Life Care Centers Of America Corporate Integrity Agreement

Prosecutors claimed that “every level of corporate hierarchy” of Life Care incits employees to increase Medicare revenue. Some patients who underwent therapy were terminally ill, ill or medically unstable, according to the lawsuit filed by the Department of Justice in Tennessee Federal Court. Killian said the Nashoba Valley home provides quality care under difficult circumstances and that the company`s directors and officers have regularly turned to public health and government authorities. He said local politicians and others had created “relentlessness” in the community by claiming that Life Care had not properly reported the spread of the infection. As part of the government`s complaint, she argued that Life Care has company-wide policies and practices in place to maximize reimbursements at the “Ultra High” level – for patients who receive the highest level and the highest number of qualified therapies – regardless of the actual needs of patients. He also criticized the company for keeping patients longer than necessary or advised by treating therapists in rehabilitation therapy. KNOXVILLE, Tennessee (usyn. – The Life Care Centers of America, Inc. (Life Care), based in Cleveland, Tennessee, and their owner, Forrest L.

Preston, agreed to pay $145 million to settle a government complaint claiming that Life Care violated the False Claims Act by knowingly inciting qualified care facilities (SNFs) to make false claims to Medicare and TRICARE for rehabilitation therapy services that were not appropriate. necessary and/or qualified, the Ministry of Justice announced today. This resolution is the largest colony with a qualified chain of care in the history of the department and the largest civilian false claims act in the Eastern District of Tennessee. “This resolution is the largest agreement with a chain of qualified care facilities in the history of the ministry,” said Deputy Attorney General Benjamin C. Mizer, head of the Justice Department`s civilian department. “It is essential that we protect the integrity of public health programs by ensuring that services are provided on the basis of clinical, not financial, considerations.” “Not only does billing federal health programs for medically unnecessary rehabilitation services undermine the viability of those programs, but also benefits our most vulnerable citizens,” said Nancy Stallard Harr, U.S. Attorney for the Eastern District of Tennessee. “We are committed to working with our federal partners to protect both.” In 1999, HHS Medicare`s inspector general reviewed claims from Life Care homes in Tennessee and ordered the return of US$1.6 million, according to the report.
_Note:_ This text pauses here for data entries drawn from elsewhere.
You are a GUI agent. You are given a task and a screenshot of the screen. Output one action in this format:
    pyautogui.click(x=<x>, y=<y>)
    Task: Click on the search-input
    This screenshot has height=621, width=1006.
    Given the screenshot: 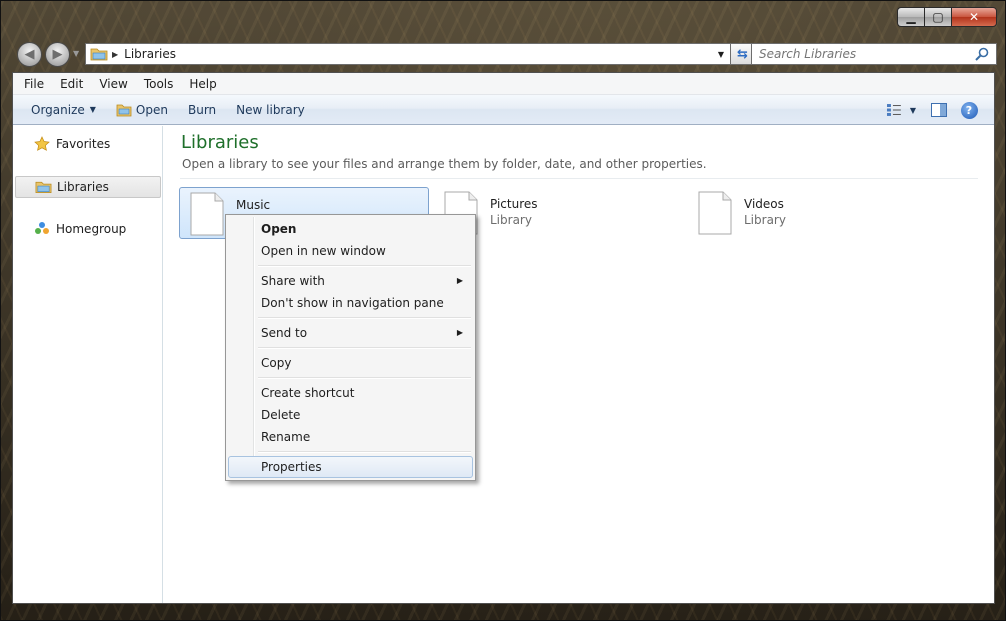 What is the action you would take?
    pyautogui.click(x=866, y=54)
    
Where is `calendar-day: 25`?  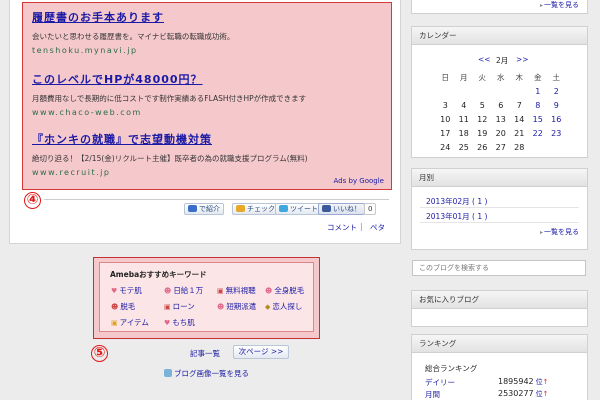 calendar-day: 25 is located at coordinates (464, 148).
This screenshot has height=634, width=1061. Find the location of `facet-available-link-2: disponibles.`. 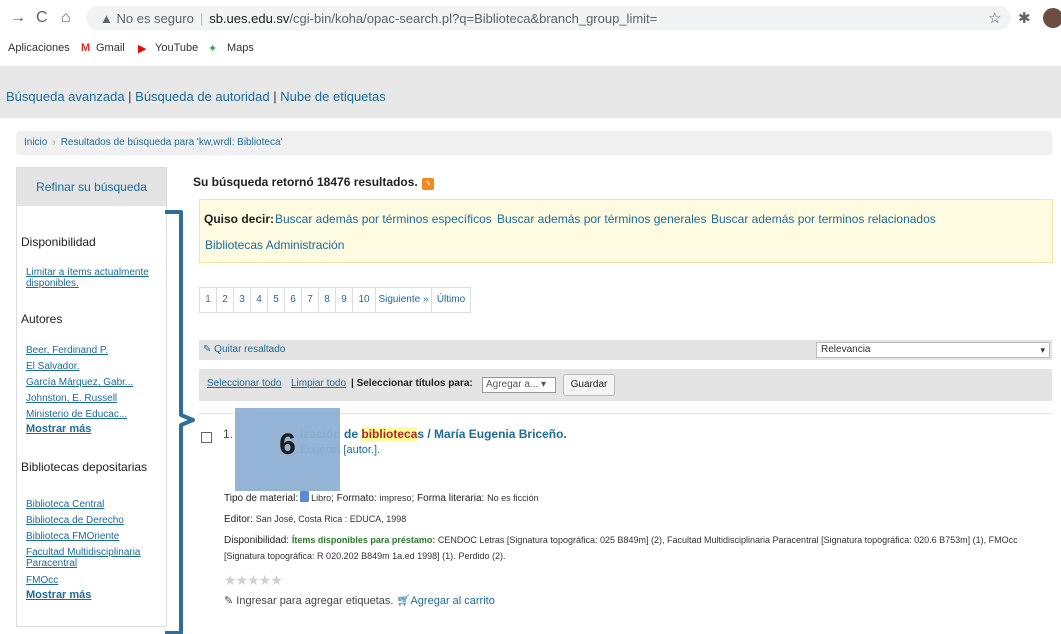

facet-available-link-2: disponibles. is located at coordinates (52, 284).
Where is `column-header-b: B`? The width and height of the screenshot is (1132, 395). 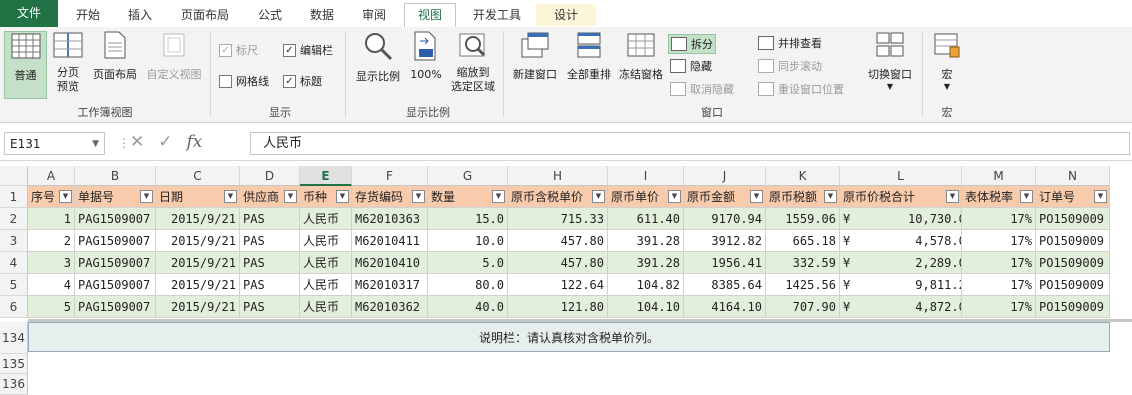
column-header-b: B is located at coordinates (116, 176).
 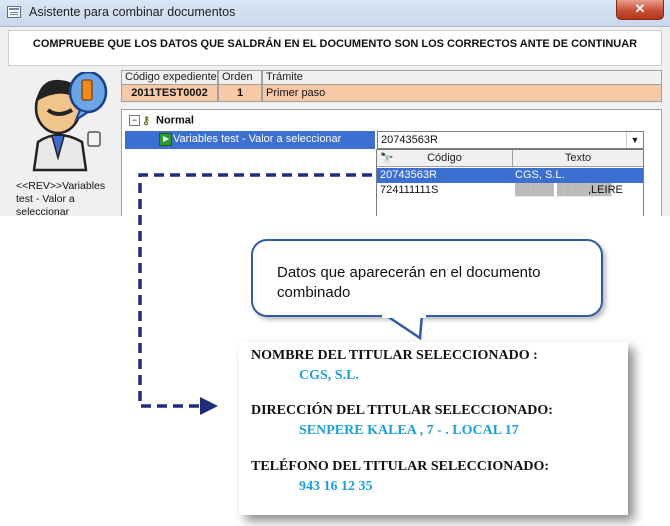 I want to click on document-field-value: 943 16 12 35, so click(x=336, y=486).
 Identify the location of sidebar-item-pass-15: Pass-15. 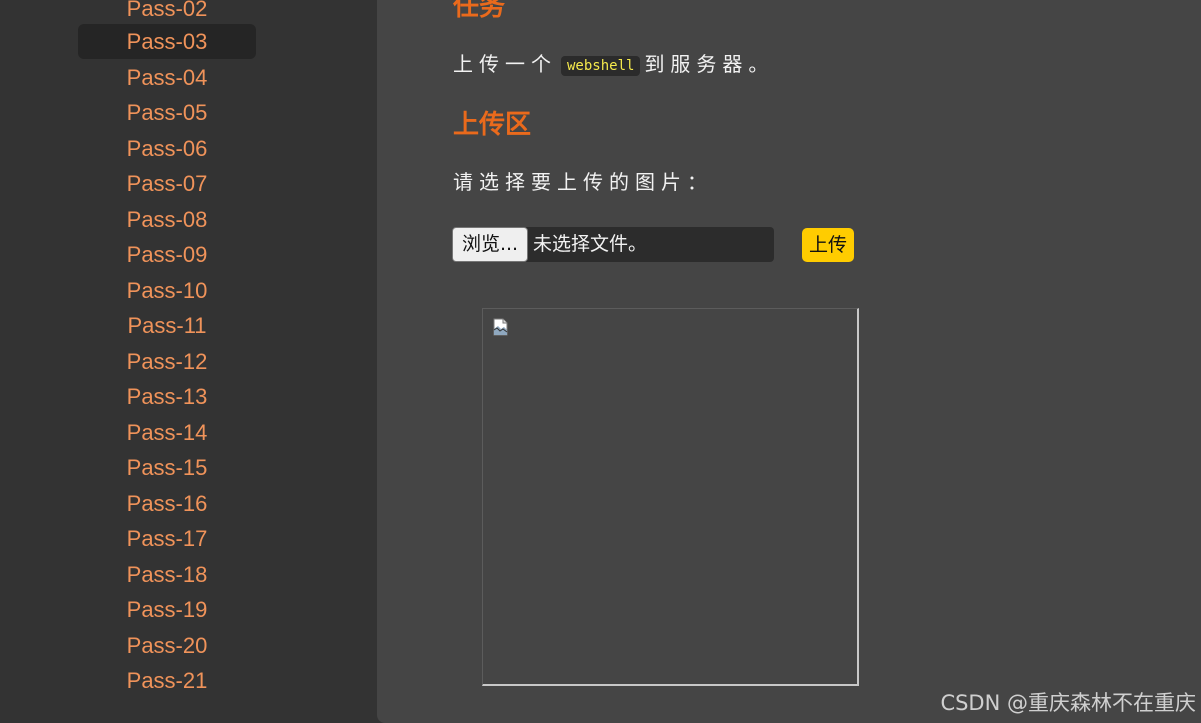
(167, 468).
Investigators found that Life Care had been charged for “inappropriate services,” including eight occupational therapy dates for an 84-year-old resident in a semi-comatose condition. The federal government has yet to publish deaths in nursing homes across the country, but state data has put that figure in the thousands. In early March, CMS temporarily canceled routine inspections of the 15,000 Medicare-certified nursing homes in the U.S. to focus most on infection control failures. These include allegations that the Chicago-based network operator Esformes of nursing homes and health care facilities in Florida Medicare and Medicaid in 14 years for $1 billion in what the DOJ called this summer “the largest criminal fraud in the health field ever indicted by the Department of Justice against individuals.” Most recently, nursing pharmacy Omnicare agreed to pay $28.1 million to respond to charges it had requested and received from drugmaker Abbott Laboratories. This followed PharMerica Pharmacy, which agreed to pay $9.2 million in 2015 for alleged bribes from Abbott. Life Care also said the Justice Department “does not associate alleged business practices with actual claims or individuals involved in filing false allegations.” “My promise is that our institution will be a model of cooperation and communication,” he said.